Alors que le planchiste Richard Stauffacher et l’équipage du 470 masculin, Brauchli/Hausser, ont atteint les buts qu‘ils s‘étaient fixés, nos deux équipages fer de lance de l’équipe nationale, Marazzi/De Maria et Nathalie Brugger, ont vécu une semaine difficile. Et ce, malgré le fait que la Fédération a tout mis en œuvre pour leur succès. Bien que les projets aient été professionnels, voire exceptionnels pour ce qui est du Team Marazzi, les choses ne se sont pas déroulées comme prévu.
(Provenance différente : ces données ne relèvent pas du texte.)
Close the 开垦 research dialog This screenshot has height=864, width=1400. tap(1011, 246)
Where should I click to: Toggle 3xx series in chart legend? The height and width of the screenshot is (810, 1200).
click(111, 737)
Même constat pour le reste de l’équipe olympique où, selon le chef de mission, 50% des athlètes n’ont pas réussi à atteindre leur meilleure performance. D‘autre part, certaines fédérations font à chaque JO des médailles ou des places d’honneur. Il est donc légitime de se poser la question suivante : pourquoi les athlètes de Swiss Sailing n’arrivent-ils pas à remporter une médaille olympique ? La réponse je ne l’ai pas. Mais j’ai quelques pistes de réflexion et ce premier édito post-olympique est propice à cela.

Un des points importants à évoquer est que ceci n’est pas propre à Swiss Sailing. La question porte sur les moyens mis à disposition dans le sport de très haut niveau. Même si la Swiss Sailing Team a bénéficié de moyens plus élevés ces deux dernières années, ils restent instables sur le long terme. Et puis, c’est l’approche même du sport de haut niveau dans certaines fédérations suisses qui n’est pas encore à la hauteur. A l’heure actuelle, si un athlète veut gagner des médailles, il doit se concentrer à 100% durant 12 à 15 ans, et ceci au plus tard dès l’âge de 15 ans, sur le sport. Ce n’est pas le cas chez Swiss Sailing. Malgré cela, il faut mettre au crédit des athlètes qui ont le mieux intégré la « philosophie » Swiss Sailing Team une réussite vis-à-vis des objectifs fixés. Et je félicite les athlètes pour ce changement de mentalité.

Avec le temps, j’ai acquis deux certitudes. La première est que la création de Swiss Sailing Team a permis un développement dans la bonne direction, ce qui permet d‘offrir des moyens professionnels aux athlètes qui s’engagent pour un projet olympique. La seconde peut surprendre : je ne suis pas pour la combinaison d’études universitaires et d’une carrière sportive de haut niveau. D’après moi, il va falloir que nos athlètes fassent un choix durant une partie de leur vie. Quitte à ce qu‘ils stoppent leur carrière sportive vers 24-25 ans si la réussite n‘est pas au rendez-vous pour leur permettre une reconversion. Alors, que faire ?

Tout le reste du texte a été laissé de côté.